SuperCitizen
civic os · v1.0

Federal law requires applicants registering to vote to attest to U.S. citizenship under penalty of perjury but does not require documentary proof such as a passport or birth certificate. Several states have proposed or enacted laws requiring such documents at registration, sparking legal challenges and partial court invalidations.

Supporters argue that citizenship is a constitutional prerequisite for voting in federal elections and that requiring documentary proof is a modest, common-sense safeguard against noncitizen registration — particularly given lax cross-checking of registration databases against immigration records.
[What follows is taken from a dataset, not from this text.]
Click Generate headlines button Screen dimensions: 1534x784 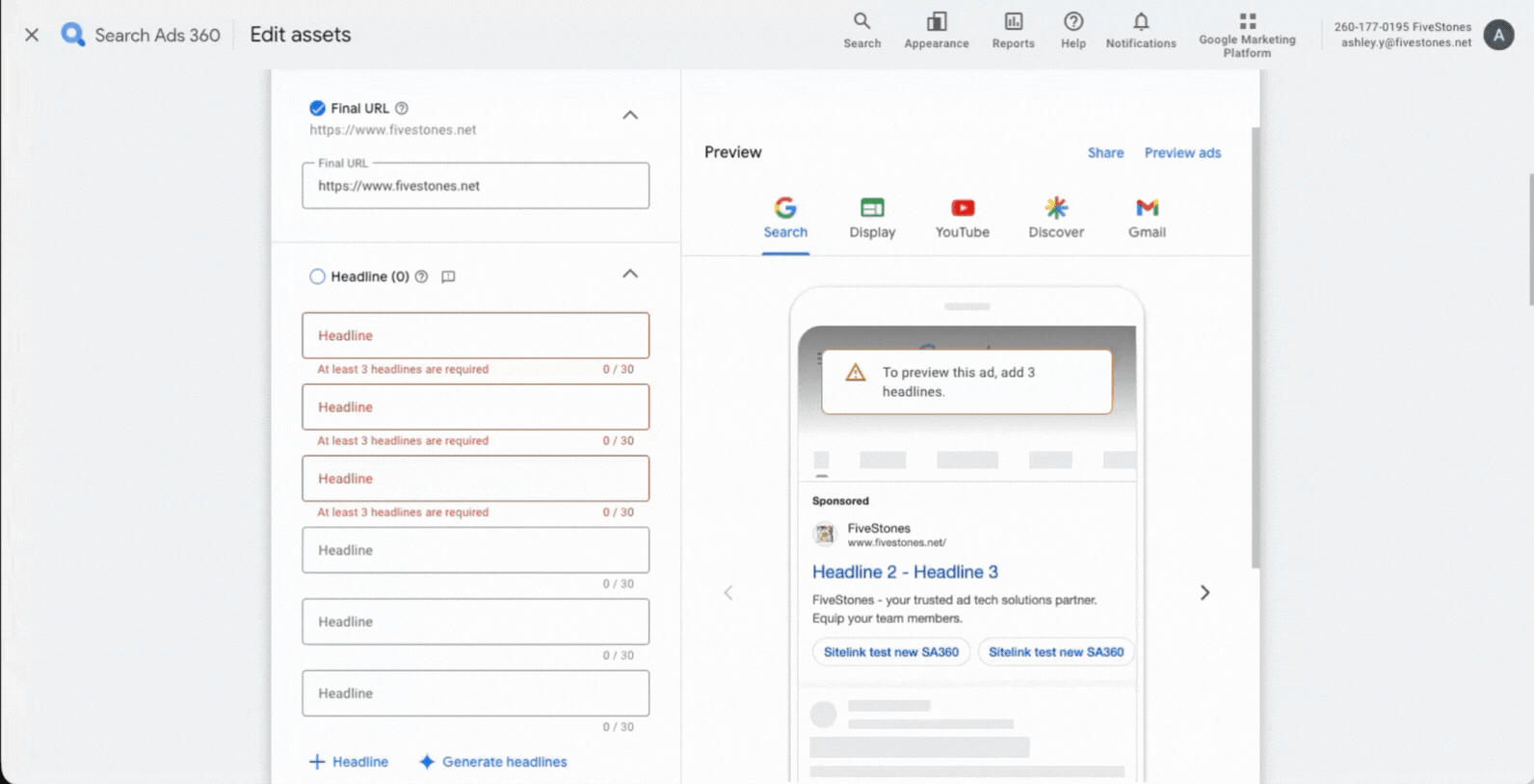(493, 762)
Critics argue that documented evidence of noncitizen voting in federal elections is exceedingly rare, that millions of eligible Americans lack ready access to a passport or birth certificate, and that document requirements disproportionately burden the elderly, naturalized citizens, and lower-income voters. They also argue the existing attestation under penalty of perjury, combined with criminal penalties, is sufficient deterrent.

Spectrum of framings

How adherents on each side of the conventional left / center / right spectrum frame this issue — written so each camp would recognize the framing as charitable.

left

Documentary proof-of-citizenship requirements solve a near-nonexistent problem by erecting real barriers for naturalized citizens, the elderly, and lower-income voters who lack ready access to passports or birth certificates.

center

Citizenship is a legitimate eligibility requirement, but the right enforcement is database cross-checks and severe penalties for fraud — not document requirements that block eligible voters with no recent passport renewal or accessible birth records.

right

Voting is reserved to citizens; requiring documentary proof at registration is a straightforward way to enforce that constitutional limit and shore up public confidence in the rolls.

Perspectives

Each perspective is presented in terms its advocates would recognize, with the concerns they treat as paramount. None is endorsed.
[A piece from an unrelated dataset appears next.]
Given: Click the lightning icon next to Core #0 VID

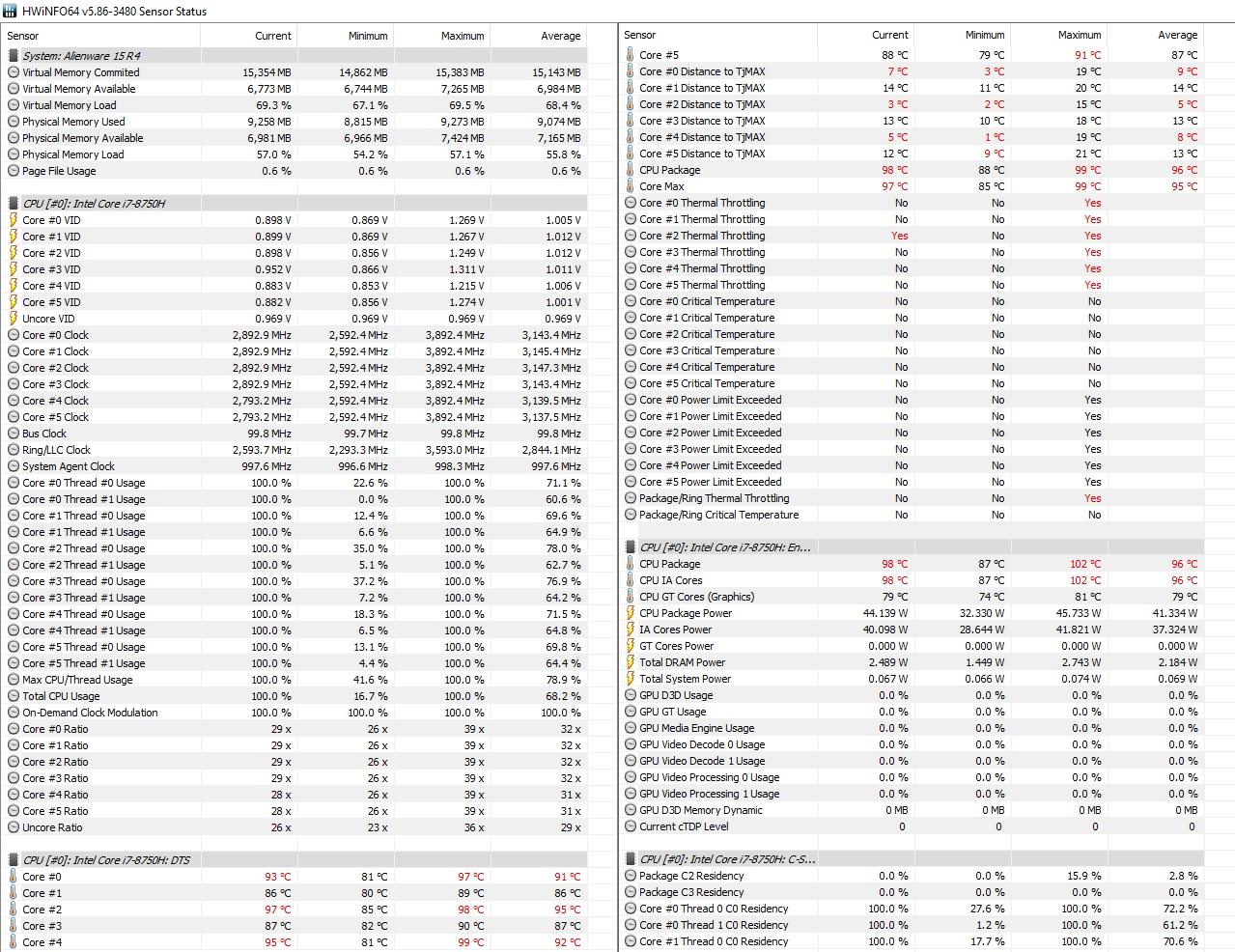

  • Documentary-requirement supporters

    Citizenship is the constitutional baseline for voting in federal elections. Attestation under penalty of perjury is too weak an enforcement; documentary proof at registration is a low-cost, common-sense safeguard that aligns voter rolls with constitutional eligibility.
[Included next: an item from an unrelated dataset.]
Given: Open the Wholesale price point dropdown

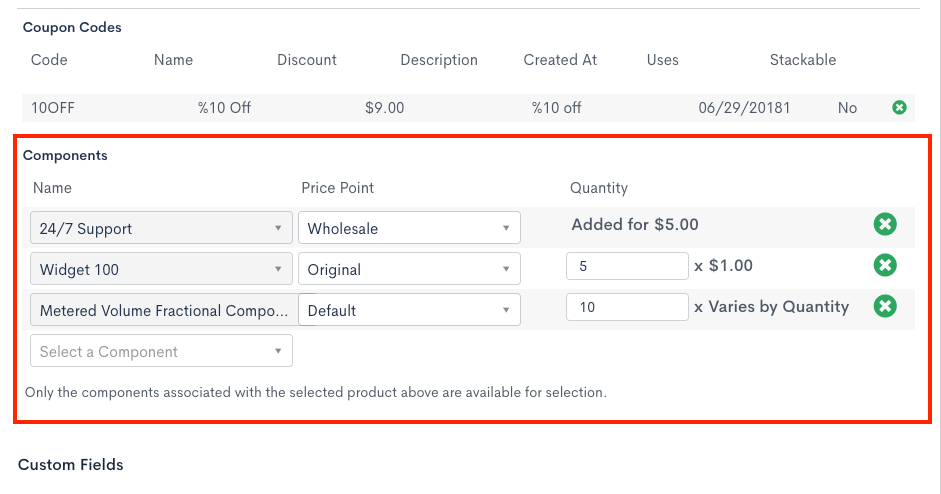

    • Citizenship is a constitutional eligibility rule
    • Attestation alone is weak enforcement
    • Public confidence depends on accurate rolls
    • Database cross-checks against immigration records are inadequate
  • Access-focused opponents

    Noncitizen voting in federal elections is vanishingly rare in documented evidence. Documentary requirements impose real costs — fees, travel, and lost time — that disproportionately fall on naturalized citizens, the elderly, and lower-income voters without convenient access to passports or birth certificates.

    • Documented noncitizen voting is extremely rare
    • Burden falls on naturalized citizens and seniors
    • Birth-certificate access can be costly and slow
    • Existing perjury penalties already deter fraud
  • Verification pragmatists

    The goal is accurate rolls without disenfranchisement. Better database cross-checks against DMV, Social Security, and naturalization records — paired with cure procedures — achieve citizenship verification without forcing eligible voters to dig up rare documents.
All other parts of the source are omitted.